For Matteo Berrettini, This Wimbledon Was Years in the Making
WIMBLEDON, England – Matteo Berrettini made his appearance this summer.
A 24-3 streak that started with a title in Belgrade, Serbia, continued through to the semi-finals at Wimbledon, where seventh-seeded Berrettini will face 14th-seeded Pole Hubert Hurkacz on Friday for a place in the men’s singles final.
It has been a long and steep climb for Berrettini since he arrived at a tennis club in Rome at the age of 14 and has been impressed with the credentials of the coach he has met: Vincenzo Santopadre, whose the career singles ranking was 100th.
“I started with him when I was 14, and thinking about being in the top 100 was crazy for me,” Berrettini said in an interview. “His best ranking was # 100, and I was looking at him like, ‘Wow, that guy is awesome!’”
Berrettini was not one of the best Italian players in his age bracket, and Santopadre and the other coaches at Circolo Canottieri Aniene wanted to give him the time and space to decide if tennis was something he wanted. seriously pursue.
“I wanted to wait until he decides to become a tennis player because sometimes there are young people who start too early to become professionals,” said Santopadre, who still coaches Berrettini more than a decade later, in an interview. “I wanted him to know he wanted to be a tennis player.”
At Berrettini, Santopadre saw a player able to break the mold of the typical Italian tennis player who relies on high-spinning forehands on clay courts, and he “tried to force him to be less conservative in his game”.
Berrettini attributes his early belief to Santopadre’s vision for where his career has gone.
“One of the best things I’ve done in my career is that I really trusted Vincenzo when I was younger,” Berrettini said. “He looked at me and saw that I was getting taller, that I was getting tall, and he said to me, ‘Look, you’re going to be an aggressive player. You are going to serve bombs and try to earn the point as soon as you can.
Santopadre said that while many young players returned to tactics that enabled them to win games at the junior level, Berrettini was committed to the style of first-strike, high-reward tennis that Santopadre wanted him to play.
“He told me that one of the best things we did was understand that there was a long-term plan to be a really good player,” Santopadre said. “He didn’t care about the results when he was younger; he just wanted to improve. His mentality was all about it.

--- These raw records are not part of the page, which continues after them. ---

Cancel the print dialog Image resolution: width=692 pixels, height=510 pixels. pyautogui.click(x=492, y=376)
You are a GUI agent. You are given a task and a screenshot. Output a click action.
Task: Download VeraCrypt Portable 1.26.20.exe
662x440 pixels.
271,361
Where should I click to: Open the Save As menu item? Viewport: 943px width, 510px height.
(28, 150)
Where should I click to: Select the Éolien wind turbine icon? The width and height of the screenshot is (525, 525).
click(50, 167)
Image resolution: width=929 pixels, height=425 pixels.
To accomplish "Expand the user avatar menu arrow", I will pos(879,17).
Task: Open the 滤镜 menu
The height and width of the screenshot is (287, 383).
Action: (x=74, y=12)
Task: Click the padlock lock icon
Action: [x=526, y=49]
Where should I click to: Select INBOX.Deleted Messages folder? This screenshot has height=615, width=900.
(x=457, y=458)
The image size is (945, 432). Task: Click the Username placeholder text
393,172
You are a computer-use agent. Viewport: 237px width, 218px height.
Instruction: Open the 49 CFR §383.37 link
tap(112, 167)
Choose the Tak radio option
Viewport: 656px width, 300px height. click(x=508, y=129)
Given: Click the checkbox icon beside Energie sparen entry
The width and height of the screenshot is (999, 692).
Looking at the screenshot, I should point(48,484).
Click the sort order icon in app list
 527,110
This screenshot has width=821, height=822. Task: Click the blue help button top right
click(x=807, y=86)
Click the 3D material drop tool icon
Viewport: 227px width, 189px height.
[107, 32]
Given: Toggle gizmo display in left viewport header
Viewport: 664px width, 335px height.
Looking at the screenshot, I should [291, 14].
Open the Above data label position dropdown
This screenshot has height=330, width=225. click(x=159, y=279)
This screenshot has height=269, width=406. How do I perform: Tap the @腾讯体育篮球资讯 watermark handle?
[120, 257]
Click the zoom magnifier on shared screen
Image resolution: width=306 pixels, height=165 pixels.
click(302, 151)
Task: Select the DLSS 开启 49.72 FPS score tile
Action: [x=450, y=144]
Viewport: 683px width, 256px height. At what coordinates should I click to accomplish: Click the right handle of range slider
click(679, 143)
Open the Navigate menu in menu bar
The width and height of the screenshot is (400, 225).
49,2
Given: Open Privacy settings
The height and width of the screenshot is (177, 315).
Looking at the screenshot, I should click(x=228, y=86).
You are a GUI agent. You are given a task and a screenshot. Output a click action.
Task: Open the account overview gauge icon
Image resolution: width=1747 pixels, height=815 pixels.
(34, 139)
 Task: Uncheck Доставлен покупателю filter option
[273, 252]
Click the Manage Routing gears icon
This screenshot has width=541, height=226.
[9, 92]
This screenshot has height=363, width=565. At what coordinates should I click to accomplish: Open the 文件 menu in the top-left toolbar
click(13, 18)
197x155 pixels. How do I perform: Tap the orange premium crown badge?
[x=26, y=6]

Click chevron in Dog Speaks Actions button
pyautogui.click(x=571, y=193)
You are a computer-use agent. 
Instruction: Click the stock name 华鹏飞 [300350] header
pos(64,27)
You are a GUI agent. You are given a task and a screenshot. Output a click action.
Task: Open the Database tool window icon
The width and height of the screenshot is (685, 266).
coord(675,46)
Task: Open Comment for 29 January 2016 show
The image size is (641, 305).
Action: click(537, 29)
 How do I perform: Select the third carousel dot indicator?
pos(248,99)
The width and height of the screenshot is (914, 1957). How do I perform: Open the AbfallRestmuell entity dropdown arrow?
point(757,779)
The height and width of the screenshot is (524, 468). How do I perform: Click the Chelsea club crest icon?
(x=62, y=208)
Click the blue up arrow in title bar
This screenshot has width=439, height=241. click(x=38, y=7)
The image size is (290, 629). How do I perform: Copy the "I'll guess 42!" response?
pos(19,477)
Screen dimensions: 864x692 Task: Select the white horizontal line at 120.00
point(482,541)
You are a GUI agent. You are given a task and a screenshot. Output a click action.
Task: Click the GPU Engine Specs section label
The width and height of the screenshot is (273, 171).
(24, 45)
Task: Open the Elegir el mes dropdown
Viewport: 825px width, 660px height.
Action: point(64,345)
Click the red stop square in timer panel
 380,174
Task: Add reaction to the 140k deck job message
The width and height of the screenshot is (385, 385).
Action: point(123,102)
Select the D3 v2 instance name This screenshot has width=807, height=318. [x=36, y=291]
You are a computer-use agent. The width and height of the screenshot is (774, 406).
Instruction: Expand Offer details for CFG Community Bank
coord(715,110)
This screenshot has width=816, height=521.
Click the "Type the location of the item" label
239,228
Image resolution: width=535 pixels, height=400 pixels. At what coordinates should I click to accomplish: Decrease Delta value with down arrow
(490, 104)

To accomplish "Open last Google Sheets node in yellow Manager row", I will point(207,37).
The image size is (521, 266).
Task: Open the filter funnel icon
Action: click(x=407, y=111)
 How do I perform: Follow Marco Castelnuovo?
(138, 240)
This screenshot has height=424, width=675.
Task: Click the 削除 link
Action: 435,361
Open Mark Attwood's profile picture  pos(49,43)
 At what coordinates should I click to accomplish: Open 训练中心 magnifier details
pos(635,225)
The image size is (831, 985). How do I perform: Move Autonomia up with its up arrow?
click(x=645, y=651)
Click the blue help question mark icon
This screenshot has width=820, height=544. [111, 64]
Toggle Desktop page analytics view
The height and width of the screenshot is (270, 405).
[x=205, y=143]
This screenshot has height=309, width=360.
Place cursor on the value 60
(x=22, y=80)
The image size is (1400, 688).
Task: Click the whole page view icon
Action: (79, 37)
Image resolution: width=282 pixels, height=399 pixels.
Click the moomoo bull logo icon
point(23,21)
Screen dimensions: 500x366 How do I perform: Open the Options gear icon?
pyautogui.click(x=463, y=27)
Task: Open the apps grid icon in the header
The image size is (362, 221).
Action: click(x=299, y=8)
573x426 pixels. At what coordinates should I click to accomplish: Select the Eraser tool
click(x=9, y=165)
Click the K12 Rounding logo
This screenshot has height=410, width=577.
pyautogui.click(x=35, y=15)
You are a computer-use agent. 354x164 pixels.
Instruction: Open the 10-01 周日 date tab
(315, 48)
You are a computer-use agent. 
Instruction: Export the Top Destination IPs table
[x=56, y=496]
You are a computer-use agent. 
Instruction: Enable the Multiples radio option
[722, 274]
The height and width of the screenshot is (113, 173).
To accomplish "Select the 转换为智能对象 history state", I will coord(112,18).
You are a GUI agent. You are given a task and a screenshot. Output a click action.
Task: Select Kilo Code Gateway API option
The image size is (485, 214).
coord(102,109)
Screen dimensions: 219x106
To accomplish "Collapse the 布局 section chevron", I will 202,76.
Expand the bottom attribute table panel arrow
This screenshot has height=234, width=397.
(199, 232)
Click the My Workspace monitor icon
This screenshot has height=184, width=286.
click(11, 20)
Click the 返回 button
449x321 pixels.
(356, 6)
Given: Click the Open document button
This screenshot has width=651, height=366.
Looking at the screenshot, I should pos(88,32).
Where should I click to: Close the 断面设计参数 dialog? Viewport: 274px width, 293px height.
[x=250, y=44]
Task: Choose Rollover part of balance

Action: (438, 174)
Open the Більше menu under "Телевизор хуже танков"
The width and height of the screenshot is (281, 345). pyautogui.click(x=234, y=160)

As he reached 6ft 5in, Berrettini’s physique was refined to make him a powerhouse: listed at 209 pounds, he is the heaviest player in the ATP top 20, over 10 pounds heavier than the player. next.
Berrettini, who leads the remaining players at Wimbledon with 57% of his first serves unreturned, said he had gained confidence knowing he “can serve for five hours”.
“That’s what we worked on: we tried to be explosive, strong, powerful,” Berrettini said. “That’s what I like to do. In tennis, you have to be ready for anything, long rallies too, but these are the weapons we tried to have. Right now, I’m really glad I trusted them.
Where Berrettini has failed to gain volume, he says with a self-deprecating laugh, is below the knee, leaving it unusually heavy for a tennis player.
“That’s why I play with ankle braces, because my ankles and calves are very thin and fragile,” he said. “My family is like that: it’s genetic. I can do nothing. I work on my calves, I swear, but it looks like I don’t. I do, and nothing.
But despite this small disappointment, Berrettini increasingly enjoys what he sees in himself, growing more confident since strong outings in Grand Slam tournaments in 2019 culminated in a race to the semi-finals of the US Open.
“And then after the US Open I looked at myself in the mirror and I said, when you’re on like that, when your guns are working, when your state of mind is there, you’re really dangerous. And after that, I felt it.
While the top-ranked Novak Djokovic remains the big favorite in the first half of the draw, Santopadre said Berrettini’s assurance that he belongs to the top echelon of the sport has become as formidable a weapon as his powerful serve and forehand.
“The best thing now is that he knows full well that he is a top player,” Santopadre said. “His awareness of this has improved a lot. He feels comfortable with the best players. He knows he can win against everyone. He knows he can win a Grand Slam title.
Berrettini, who arrived at Wimbledon as the popular pick to reach the final after winning the nearby warm-up event at the Queen’s Club in London, said after more than a decade of reconfiguring expectations of what could be possible, he and Santopadre feel he’s ready to win this tournament.
“I believe it, and my team believe it,” said Berrettini. “It took us a little while, but now everyone is looking in the same direction, and it feels good.”